I think snobs are funny, they make me laugh. Now, time to leave you peasants. I’m off for a spot of tiffin & a good old game of croquet, jolly good show.

BoBo1946's avatar

Until you really get to know a person, it is hard to say. Some people are just plain shy.

I’m not a snob. Confidence, somedays….and some not.

Frenchfry's avatar

I am not a snob.. I would love to take the stick out of some snob’s butt some day . Nobody is better then anybody.

MacBean's avatar

What’s it mean if I think I’m better than most people but I still think I suck?

Jude's avatar

Not always confident. Better than I used to be. But, no, not a snob.

MeinTeil's avatar

I know when to employ both.

El_Cadejo's avatar

I am extremley confident in myself. If I put my mind to it, I can accomplish anything. My problem is getting the motivation to do such lol

I come off as egotistical sometimes but I play that up a lot of comedic purposes.

DominicX's avatar

@NaturallyMe

That may be true. The point I’m trying to make is that just because a person has confidence, doesn’t mean they’re snobby. The whole of being arrogant or snobby is that you think you’re better than other people. A person with high self-esteem doesn’t necessarily think that.
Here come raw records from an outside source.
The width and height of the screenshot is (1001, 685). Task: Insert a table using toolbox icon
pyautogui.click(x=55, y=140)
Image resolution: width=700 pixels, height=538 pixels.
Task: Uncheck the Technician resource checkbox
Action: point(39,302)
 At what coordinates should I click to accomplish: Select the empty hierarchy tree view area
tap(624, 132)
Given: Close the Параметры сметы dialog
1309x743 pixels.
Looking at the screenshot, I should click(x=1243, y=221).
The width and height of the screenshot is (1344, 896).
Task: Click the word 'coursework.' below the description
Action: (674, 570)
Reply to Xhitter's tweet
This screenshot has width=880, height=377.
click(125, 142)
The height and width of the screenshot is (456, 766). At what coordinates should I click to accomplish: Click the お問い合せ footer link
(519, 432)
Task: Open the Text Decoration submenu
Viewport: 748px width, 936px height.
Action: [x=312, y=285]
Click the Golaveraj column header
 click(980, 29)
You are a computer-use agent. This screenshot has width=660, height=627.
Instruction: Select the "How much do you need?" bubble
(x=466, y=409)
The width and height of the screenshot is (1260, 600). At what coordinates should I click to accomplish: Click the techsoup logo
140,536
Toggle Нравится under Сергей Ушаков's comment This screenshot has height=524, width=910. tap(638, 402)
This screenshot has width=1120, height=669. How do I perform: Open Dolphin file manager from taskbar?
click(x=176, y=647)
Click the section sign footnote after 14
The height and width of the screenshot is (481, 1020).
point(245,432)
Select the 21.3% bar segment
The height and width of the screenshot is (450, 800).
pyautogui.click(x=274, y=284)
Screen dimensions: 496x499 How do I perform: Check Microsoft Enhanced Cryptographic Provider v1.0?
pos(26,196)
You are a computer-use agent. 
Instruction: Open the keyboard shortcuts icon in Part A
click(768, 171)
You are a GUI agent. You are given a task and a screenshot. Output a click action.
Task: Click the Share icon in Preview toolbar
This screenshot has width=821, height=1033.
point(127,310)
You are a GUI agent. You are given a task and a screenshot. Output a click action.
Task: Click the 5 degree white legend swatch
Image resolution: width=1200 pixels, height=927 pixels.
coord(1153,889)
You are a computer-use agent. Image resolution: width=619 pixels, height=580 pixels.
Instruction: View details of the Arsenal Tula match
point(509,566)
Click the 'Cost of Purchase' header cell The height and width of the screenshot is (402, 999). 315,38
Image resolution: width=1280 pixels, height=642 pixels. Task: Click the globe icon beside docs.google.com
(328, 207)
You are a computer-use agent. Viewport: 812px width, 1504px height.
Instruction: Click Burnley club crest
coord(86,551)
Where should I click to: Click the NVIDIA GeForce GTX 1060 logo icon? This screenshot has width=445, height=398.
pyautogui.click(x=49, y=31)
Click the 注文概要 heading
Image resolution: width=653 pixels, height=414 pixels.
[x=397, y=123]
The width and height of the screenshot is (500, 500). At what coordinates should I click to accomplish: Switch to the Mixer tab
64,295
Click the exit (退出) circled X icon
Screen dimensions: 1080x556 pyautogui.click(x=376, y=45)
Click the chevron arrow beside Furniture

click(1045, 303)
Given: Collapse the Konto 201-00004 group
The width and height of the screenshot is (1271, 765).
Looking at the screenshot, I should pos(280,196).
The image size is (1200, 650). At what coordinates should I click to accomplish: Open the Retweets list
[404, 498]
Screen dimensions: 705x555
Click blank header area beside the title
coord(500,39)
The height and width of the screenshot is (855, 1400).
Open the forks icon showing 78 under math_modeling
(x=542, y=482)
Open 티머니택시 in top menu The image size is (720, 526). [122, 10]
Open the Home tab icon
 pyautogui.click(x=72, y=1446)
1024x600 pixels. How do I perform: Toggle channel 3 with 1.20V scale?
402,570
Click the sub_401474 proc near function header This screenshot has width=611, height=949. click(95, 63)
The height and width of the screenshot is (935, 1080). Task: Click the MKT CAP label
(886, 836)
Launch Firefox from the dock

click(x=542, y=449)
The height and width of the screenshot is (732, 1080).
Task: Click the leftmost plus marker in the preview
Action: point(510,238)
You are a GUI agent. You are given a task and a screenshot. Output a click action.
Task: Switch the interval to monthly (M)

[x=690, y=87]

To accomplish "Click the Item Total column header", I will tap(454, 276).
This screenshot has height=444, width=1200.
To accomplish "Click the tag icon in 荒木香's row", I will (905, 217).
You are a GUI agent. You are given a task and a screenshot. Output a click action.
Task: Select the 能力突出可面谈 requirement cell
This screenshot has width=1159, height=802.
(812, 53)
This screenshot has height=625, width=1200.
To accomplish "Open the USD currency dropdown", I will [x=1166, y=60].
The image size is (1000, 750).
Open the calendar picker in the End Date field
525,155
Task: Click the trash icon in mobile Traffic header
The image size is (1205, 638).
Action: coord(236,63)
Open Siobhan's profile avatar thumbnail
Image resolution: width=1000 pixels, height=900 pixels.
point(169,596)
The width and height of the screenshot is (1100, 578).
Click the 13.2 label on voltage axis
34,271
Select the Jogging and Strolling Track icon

They just think they’re pretty good; it doesn’t imply anything about the people around them.

CMaz's avatar

With all my imperfections, I am perfect.

It’s more then confidence, and snobbery is always someone else’s perception.

MeinTeil's avatar

“I am not a snob, at least not to anyone that matters”

-Simon LeBon

wundayatta's avatar

I happen to like the sap next door. He’s always been kind to me. We hold each other’s keys.

The idiot down the road? Never met him. So, no. I’m not better than the sap or the idiot. And even if there were an idiot, I wouldn’t be better than him or her. The idiot is a person like the rest of us and deserves my compassion the same as everyone does.

Snob? Some people think I’m one. I try not to be. Like I say. Everyone deserves my compassion as far as I’m concerned. I don’t always provide it, but I try. I deserve their compassion, too. The idiot is generally compassionate with even being asked.

Simone_De_Beauvoir's avatar

I think I am confident, most of the time but that, to others, I can come off as intimidating but not necessarily as a snob.

CMaz's avatar

@Simone_De_Beauvoir – I find you stimulating.

Simone_De_Beauvoir's avatar

@ChazMaz I got an image of a neck massager when reading that, lol. Thanks

jazmina88's avatar

You can use your wisdom for good or ill…...your mouth as well. @chubbychu hit it on the head, it is a mask for lack of self-esteem.
Finding the opposite of snobbery is not an easy word for me.
I like @Frenchfry would take that stick out of snobs supposed butt, and hit them in head and knock sense into them.
Arrogance is a nasty trait, right???

Mom2BDec2010's avatar

I think everyone should be treated equally. For example, I think when a celebrity gets arrested for something they shouldnt get special treatment. They should serve there full time.